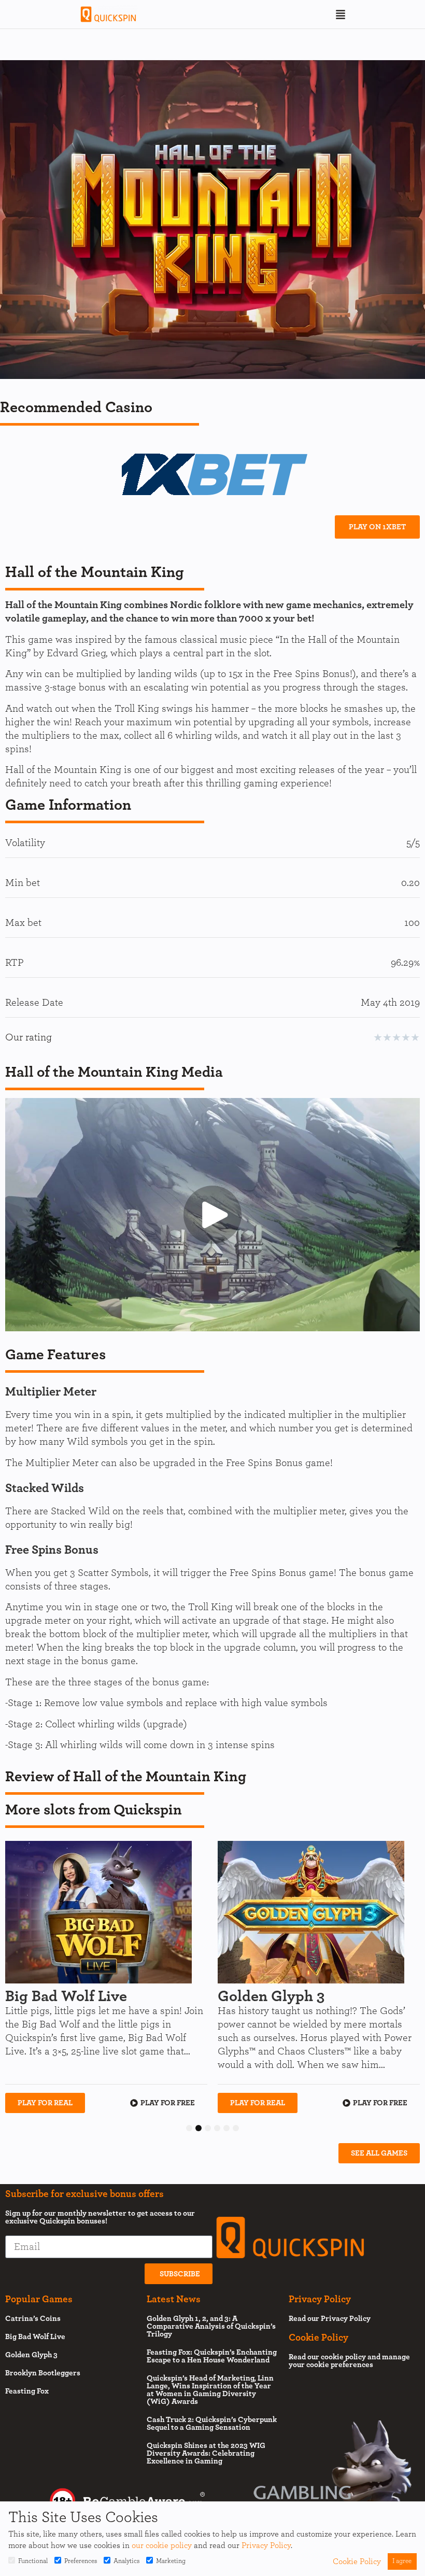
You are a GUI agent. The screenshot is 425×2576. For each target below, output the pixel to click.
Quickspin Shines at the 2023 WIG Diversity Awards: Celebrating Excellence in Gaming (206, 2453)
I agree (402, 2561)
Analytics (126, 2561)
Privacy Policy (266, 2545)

----------

### What the task requires
Return every record exactly, leaving out the pictures.

### Response to this task
You are a GUI agent. The screenshot is 425×2576. For each target below, output the pixel to click.
Quickspin Shines at the 2023 WIG Diversity Awards: Celebrating Excellence in Gaming (206, 2453)
I agree (402, 2561)
Analytics (126, 2561)
Privacy Policy (266, 2545)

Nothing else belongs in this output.